В комнате стало тихо. Настолько тихо, что Фанберин услышал, как за окном капает вода с карниза — мерно, как метроном.
— Приходил? — переспросил Фанберин. — И что же, ваше превосходительство, вы стреляли? — Он кивнул на револьвер.
— Стрелял. Три раза. С десяти шагов. Попал во все три. Он даже не пошатнулся. Пули прошли насквозь, как сквозь туман. Потом он ушёл — сквозь стену. Оставил вот это.
Генерал выдвинул ящик стола и выложил на сукно маленькую глиняную фигурку. Точно такую же, как Фанберин нашёл у Веселовского. Те же чёрные глаза-бусины, та же серая, странно тёплая на ощупь глина.

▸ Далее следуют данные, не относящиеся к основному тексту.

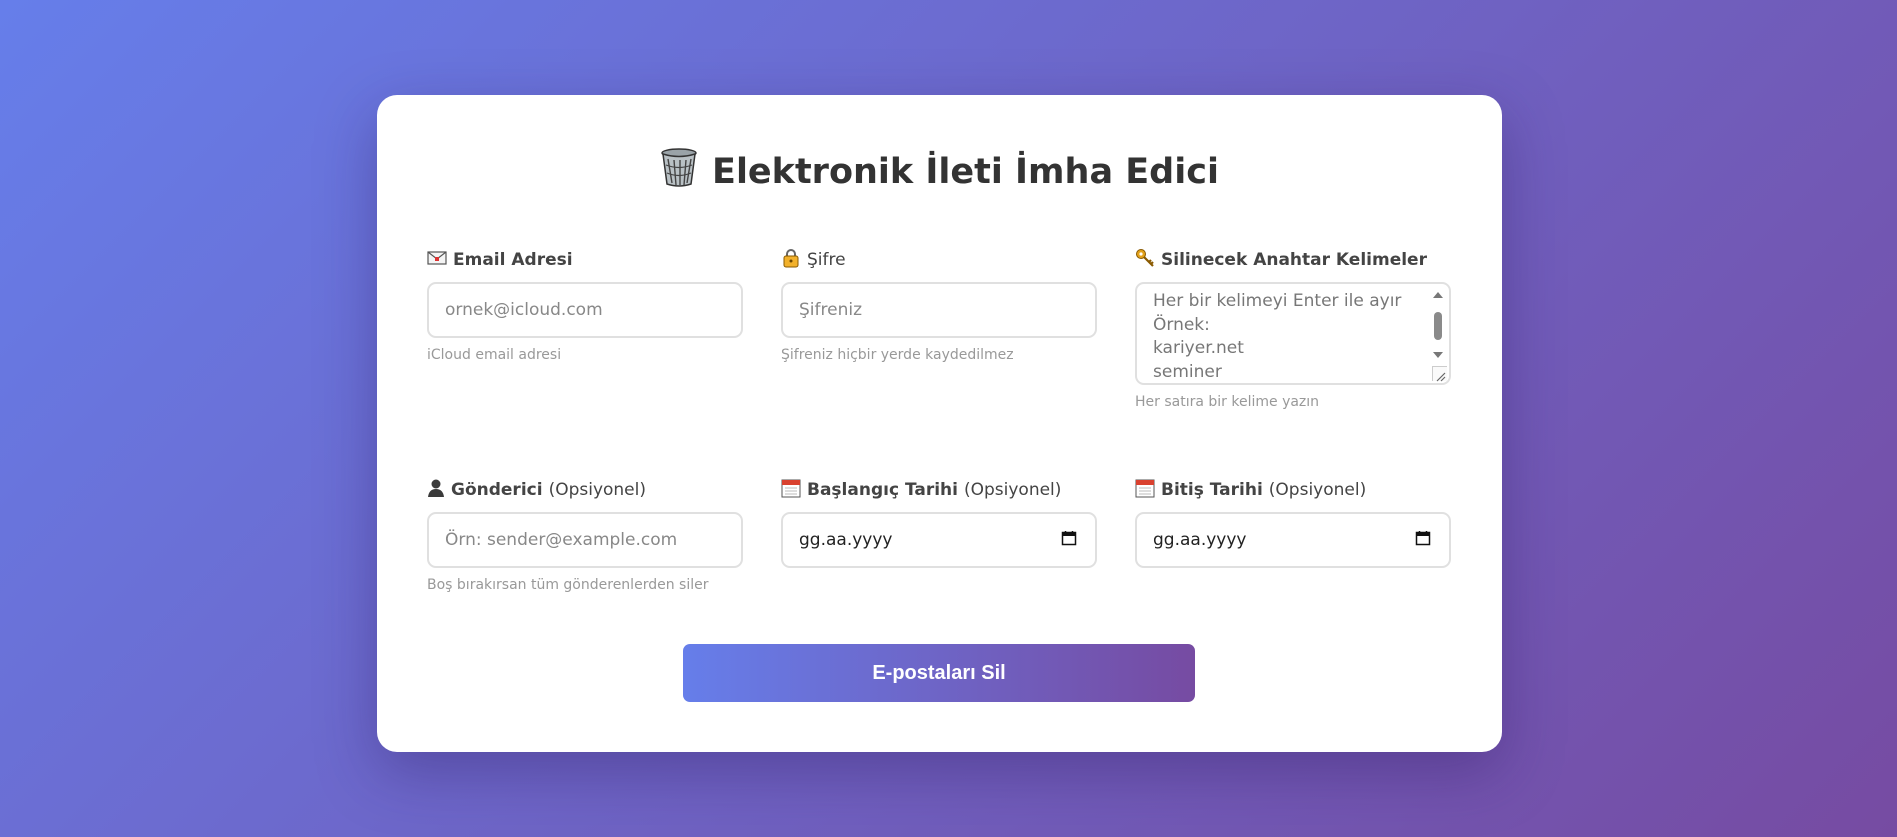  What do you see at coordinates (1228, 402) in the screenshot?
I see `keywords-help: Her satıra bir kelime yazın` at bounding box center [1228, 402].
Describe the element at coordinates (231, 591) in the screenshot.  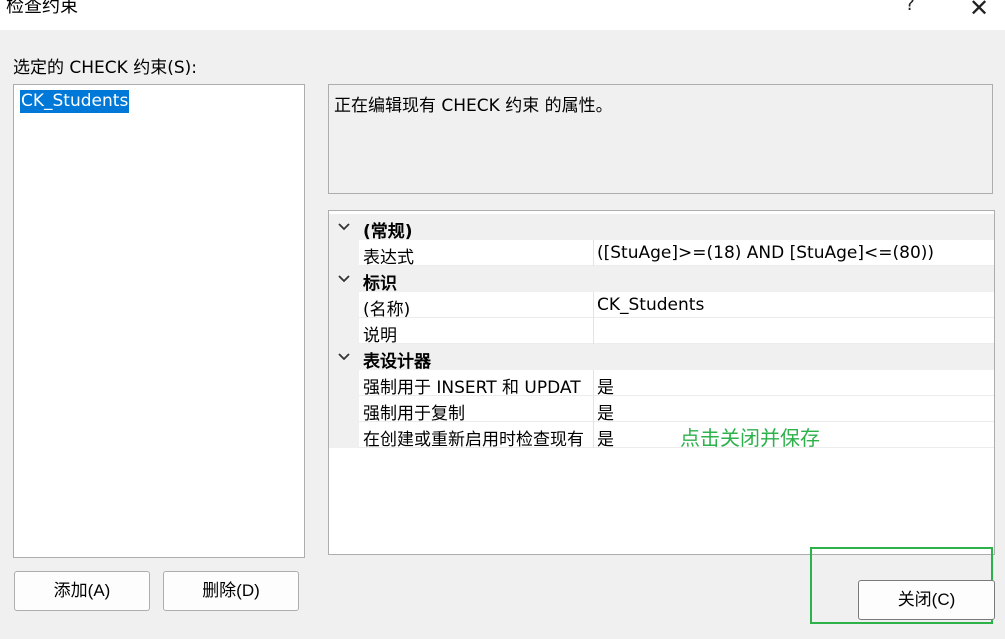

— Я старый солдат, — продолжал Соболев, и в голосе его впервые прозвучало нечто, похожее на усталость. — Я воевал на Кавказе, в Средней Азии, на Балканах. Я видел, как люди умирают от пуль, от штыков, от холода, от тифа. Я думал, меня уже ничем не удивить. Но глиняного человека, который проходит сквозь стены, я вижу впервые. И должен признаться, Фанберин: он меня напугал. Не за себя. За тех, кто остался в списке.
— Что за список? — спросил Фанберин. Он достал из кармана дневник Обнорского, раскрыл на странице с именами. — Здесь восемь фамилий. Обнорский — первый. Веселовский — второй. Вы — третий. Кто остальные?
Соболев долго молчал. Смотрел на список, и лицо его медленно менялось: уходила жёсткость, появлялось что-то другое — боль, вина — что-то, чего Фанберин никак не ожидал увидеть на лице старого боевого генерала.
— Вы знаете, что такое Болгария, коллежский асессор? — спросил он наконец.
— Государство на Балканах, ваше превосходительство. Бывшая турецкая провинция. В семьдесят седьмом году Россия воевала с Турцией за её освобождение.
— За освобождение, — усмехнулся Соболев. Горько, с таким привкусом, будто он разжевал хину. — Хорошее слово. Освобождение. А знаете, сколько русских солдат погибло под Плевной? Тридцать тысяч. Тридцать тысяч мальчишек, которые шли в атаку на турецкие редуты, потому что какой-то генерал решил, что их смерть — это красиво. Я был там. Я командовал бригадой. И я отдал приказ, который убил не тридцать тысяч, а всего восьмерых. Но этих восьмерых я помню лучше, чем всех остальных.
Он встал, подошёл к карте на стене — большой, пожелтевшей, с пометками красным карандашом. Карта Болгарии. Горы, реки, дороги. И одна точка, обведённая жирным кругом.
— Село Мраморница. Сто сорок домов, две улицы, церковь и старый турецкий форт на холме. В октябре семьдесят седьмого турки укрепились там, перерезали дорогу на Софию. Мне приказали взять форт любой ценой. Лобовая атака стоила бы тысячи жизней. Я выбрал другой путь.
Он повернулся к Фанберину, и в глазах его загорелось что-то — не огонь, а ледяное пламя, какое бывает у людей, которые однажды переступили черту и знают об этом.